_ページ抜粋_
+---+

息子がいつの間にか英語とベトナム語を話し始めた

 1年半くらい経って少し生活に慣れてきた頃に、もう少し街の中心部に近いローカルアパートに引っ越しました。ここでは多少外国人もいて、またベトナム人も英語を話し外資系の会社に勤めている人も多く、子供は私立学校や英語学校に通わせるという教育熱心なエリアだったようです。

玄関開けっぱなしで子供は廊下で遊ぶというのは変わらず、廊下はロの字で回遊できたので、息子はひたすらフロアの廊下を走っていました。
「外国人には英語で話しなさい」と言われている子が多かったようで、息子にはみんな英語で話しかけてくれていました。
日系幼稚園の英語の時間以外にほとんど英語のアクティビティはしなかった息子でしたが、いつの間にか片言の英語やベトナム語で周りの子とコミュニケーションをとり始めていて驚きました…

お隣のお兄ちゃんが、祖父母の家に息子を泊めてくれた

特に息子のお気に入りは、お隣の Bくん(当時小学校高学年)とPくん(当時中学生)のお兄ちゃんで、年が離れていたにもかかわらず、ずいぶん遊んでくれました。 Bくんはくもんの日本地図パズルをよく一緒にやって、「東京って小さいね」と言っていたり、 Pくんは日本土産で持って帰ってきたルービックキューブをYoutubeの解説動画と格闘して、8時間かけて6面揃えて息子の憧れの人となりました。

そして、「おじいちゃんの家に泊まりに行くけど、○○(息子)も行かない?」と誘われて、息子はThủ Đứcの家について行きました。今でこそThủ Đức区はおしゃれな2区と合併したので、イメージが違いますが、当時のThủ Đức区は中心部から片道1時間くらいかかる小旅行でした。お迎えで行ってみると、家は昔ながらのベトナムのこじんまりした家ながら、敷地は大学内の一角にあり、元々おじいさんは大学の先生だったとのことでした。とても静かで近くには研究所や林や小川があり、ホーチミンの喧騒からは全く想像できないような落ち着いた環境でThủ Đứcが大好きになりました。

+---+

_課題の詳細_
ベトナムでの息子の暮らしを綴った文章のうち、「そして、「おじいちゃんの家に」で始まり「Đứcが大好きになりました。」で終わる部分を、一字も変えずに書き写してもらえますか？

_抜粋データ_
+---+

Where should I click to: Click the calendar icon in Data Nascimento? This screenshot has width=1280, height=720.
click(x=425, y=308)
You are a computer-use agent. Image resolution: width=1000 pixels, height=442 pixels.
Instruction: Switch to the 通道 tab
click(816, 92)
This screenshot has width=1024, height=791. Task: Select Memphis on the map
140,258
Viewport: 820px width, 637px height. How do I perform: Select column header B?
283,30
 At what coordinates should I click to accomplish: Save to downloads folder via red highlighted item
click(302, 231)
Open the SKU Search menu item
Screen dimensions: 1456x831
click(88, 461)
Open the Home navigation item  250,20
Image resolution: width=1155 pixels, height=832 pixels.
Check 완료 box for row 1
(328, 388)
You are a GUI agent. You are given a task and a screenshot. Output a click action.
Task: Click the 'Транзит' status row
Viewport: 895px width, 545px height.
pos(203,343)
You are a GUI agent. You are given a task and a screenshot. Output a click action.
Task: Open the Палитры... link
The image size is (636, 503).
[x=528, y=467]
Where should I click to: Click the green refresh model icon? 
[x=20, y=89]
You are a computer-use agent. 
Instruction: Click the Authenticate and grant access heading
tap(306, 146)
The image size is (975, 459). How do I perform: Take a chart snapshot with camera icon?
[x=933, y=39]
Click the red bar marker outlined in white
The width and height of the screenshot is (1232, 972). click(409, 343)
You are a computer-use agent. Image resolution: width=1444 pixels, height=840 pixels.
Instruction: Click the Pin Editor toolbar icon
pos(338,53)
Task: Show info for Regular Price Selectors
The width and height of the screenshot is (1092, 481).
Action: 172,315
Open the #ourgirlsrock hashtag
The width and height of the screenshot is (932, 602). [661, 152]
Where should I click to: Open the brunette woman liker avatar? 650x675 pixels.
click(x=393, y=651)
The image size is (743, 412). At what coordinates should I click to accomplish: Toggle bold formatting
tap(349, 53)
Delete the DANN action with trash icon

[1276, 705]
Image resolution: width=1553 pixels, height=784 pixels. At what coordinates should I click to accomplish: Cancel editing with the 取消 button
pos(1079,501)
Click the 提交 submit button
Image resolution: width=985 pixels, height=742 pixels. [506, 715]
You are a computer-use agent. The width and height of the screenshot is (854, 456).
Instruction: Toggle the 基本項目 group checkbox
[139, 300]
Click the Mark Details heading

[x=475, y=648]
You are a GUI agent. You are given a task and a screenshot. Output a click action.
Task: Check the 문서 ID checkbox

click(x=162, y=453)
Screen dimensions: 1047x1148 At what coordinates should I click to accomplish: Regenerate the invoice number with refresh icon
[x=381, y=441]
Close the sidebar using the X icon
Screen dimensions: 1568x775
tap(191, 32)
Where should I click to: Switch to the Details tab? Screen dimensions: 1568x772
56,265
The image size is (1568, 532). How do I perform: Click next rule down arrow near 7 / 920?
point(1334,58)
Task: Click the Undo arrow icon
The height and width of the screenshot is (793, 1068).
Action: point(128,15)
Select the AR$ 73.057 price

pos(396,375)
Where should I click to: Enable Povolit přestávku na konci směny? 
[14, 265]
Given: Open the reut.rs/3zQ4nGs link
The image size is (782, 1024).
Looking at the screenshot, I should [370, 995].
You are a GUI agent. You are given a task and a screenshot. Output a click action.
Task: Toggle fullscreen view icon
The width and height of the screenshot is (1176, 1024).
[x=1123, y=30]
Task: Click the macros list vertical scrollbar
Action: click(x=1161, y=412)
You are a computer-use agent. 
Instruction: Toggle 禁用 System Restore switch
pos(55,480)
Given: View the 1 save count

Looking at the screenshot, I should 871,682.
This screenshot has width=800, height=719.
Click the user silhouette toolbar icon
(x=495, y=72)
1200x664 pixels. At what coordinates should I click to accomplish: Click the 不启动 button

+---+

_回答_
そして、「おじいちゃんの家に泊まりに行くけど、○○(息子)も行かない?」と誘われて、息子はThủ Đứcの家について行きました。今でこそThủ Đức区はおしゃれな2区と合併したので、イメージが違いますが、当時のThủ Đức区は中心部から片道1時間くらいかかる小旅行でした。お迎えで行ってみると、家は昔ながらのベトナムのこじんまりした家ながら、敷地は大学内の一角にあり、元々おじいさんは大学の先生だったとのことでした。とても静かで近くには研究所や林や小川があり、ホーチミンの喧騒からは全く想像できないような落ち着いた環境でThủ Đứcが大好きになりました。